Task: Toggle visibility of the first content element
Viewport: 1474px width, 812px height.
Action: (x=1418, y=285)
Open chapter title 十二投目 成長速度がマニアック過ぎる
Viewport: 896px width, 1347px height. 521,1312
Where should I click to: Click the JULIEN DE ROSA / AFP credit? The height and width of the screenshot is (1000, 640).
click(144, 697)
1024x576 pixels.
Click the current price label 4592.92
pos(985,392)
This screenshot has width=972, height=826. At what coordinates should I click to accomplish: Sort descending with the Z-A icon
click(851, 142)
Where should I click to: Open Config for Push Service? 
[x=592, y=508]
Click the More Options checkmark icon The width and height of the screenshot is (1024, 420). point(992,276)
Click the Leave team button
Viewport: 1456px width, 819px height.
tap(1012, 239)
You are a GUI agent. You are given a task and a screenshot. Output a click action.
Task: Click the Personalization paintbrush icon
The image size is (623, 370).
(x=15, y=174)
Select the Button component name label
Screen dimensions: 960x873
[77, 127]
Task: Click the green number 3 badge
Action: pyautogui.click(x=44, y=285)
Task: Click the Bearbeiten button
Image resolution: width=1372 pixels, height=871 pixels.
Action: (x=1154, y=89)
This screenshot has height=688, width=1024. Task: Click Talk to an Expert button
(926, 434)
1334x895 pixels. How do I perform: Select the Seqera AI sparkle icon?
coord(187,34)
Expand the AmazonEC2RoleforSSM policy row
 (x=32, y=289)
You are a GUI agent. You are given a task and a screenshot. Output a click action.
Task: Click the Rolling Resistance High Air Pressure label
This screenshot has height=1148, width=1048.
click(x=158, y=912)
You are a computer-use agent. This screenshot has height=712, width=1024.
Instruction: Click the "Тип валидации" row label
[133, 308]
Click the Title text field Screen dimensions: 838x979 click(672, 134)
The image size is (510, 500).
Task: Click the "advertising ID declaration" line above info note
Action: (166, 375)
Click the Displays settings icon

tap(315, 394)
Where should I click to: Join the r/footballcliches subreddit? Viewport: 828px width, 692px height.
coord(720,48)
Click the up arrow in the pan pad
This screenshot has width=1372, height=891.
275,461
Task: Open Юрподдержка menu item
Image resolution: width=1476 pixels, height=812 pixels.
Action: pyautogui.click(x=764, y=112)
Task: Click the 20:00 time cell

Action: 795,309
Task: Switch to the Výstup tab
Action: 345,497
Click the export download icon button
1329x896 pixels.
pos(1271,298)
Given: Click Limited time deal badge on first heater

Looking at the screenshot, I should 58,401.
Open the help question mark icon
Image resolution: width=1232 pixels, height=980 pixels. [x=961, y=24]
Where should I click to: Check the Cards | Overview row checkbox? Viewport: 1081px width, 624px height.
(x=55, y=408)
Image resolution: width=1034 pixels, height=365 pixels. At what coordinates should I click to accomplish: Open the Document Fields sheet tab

========

» Task description
Exactly as written, restate every record in the listing.

» Task solution
Task: Toggle visibility of the first content element
Viewport: 1474px width, 812px height.
Action: (x=1418, y=285)
Open chapter title 十二投目 成長速度がマニアック過ぎる
Viewport: 896px width, 1347px height. 521,1312
Where should I click to: Click the JULIEN DE ROSA / AFP credit? The height and width of the screenshot is (1000, 640).
click(144, 697)
1024x576 pixels.
Click the current price label 4592.92
pos(985,392)
This screenshot has width=972, height=826. At what coordinates should I click to accomplish: Sort descending with the Z-A icon
click(851, 142)
Where should I click to: Open Config for Push Service? 
[x=592, y=508]
Click the More Options checkmark icon The width and height of the screenshot is (1024, 420). point(992,276)
Click the Leave team button
Viewport: 1456px width, 819px height.
tap(1012, 239)
You are a GUI agent. You are given a task and a screenshot. Output a click action.
Task: Click the Personalization paintbrush icon
The image size is (623, 370).
(x=15, y=174)
Select the Button component name label
Screen dimensions: 960x873
[77, 127]
Task: Click the green number 3 badge
Action: pyautogui.click(x=44, y=285)
Task: Click the Bearbeiten button
Image resolution: width=1372 pixels, height=871 pixels.
Action: (x=1154, y=89)
This screenshot has height=688, width=1024. Task: Click Talk to an Expert button
(926, 434)
1334x895 pixels. How do I perform: Select the Seqera AI sparkle icon?
coord(187,34)
Expand the AmazonEC2RoleforSSM policy row
 (x=32, y=289)
You are a GUI agent. You are given a task and a screenshot. Output a click action.
Task: Click the Rolling Resistance High Air Pressure label
This screenshot has height=1148, width=1048.
click(x=158, y=912)
You are a computer-use agent. This screenshot has height=712, width=1024.
Instruction: Click the "Тип валидации" row label
[133, 308]
Click the Title text field Screen dimensions: 838x979 click(672, 134)
The image size is (510, 500).
Task: Click the "advertising ID declaration" line above info note
Action: (166, 375)
Click the Displays settings icon

tap(315, 394)
Where should I click to: Join the r/footballcliches subreddit? Viewport: 828px width, 692px height.
coord(720,48)
Click the up arrow in the pan pad
This screenshot has width=1372, height=891.
275,461
Task: Open Юрподдержка menu item
Image resolution: width=1476 pixels, height=812 pixels.
Action: pyautogui.click(x=764, y=112)
Task: Click the 20:00 time cell

Action: 795,309
Task: Switch to the Výstup tab
Action: 345,497
Click the export download icon button
1329x896 pixels.
pos(1271,298)
Given: Click Limited time deal badge on first heater

Looking at the screenshot, I should 58,401.
Open the help question mark icon
Image resolution: width=1232 pixels, height=980 pixels. [x=961, y=24]
Where should I click to: Check the Cards | Overview row checkbox? Viewport: 1081px width, 624px height.
(x=55, y=408)
Image resolution: width=1034 pixels, height=365 pixels. At what coordinates should I click to accomplish: Open the Document Fields sheet tab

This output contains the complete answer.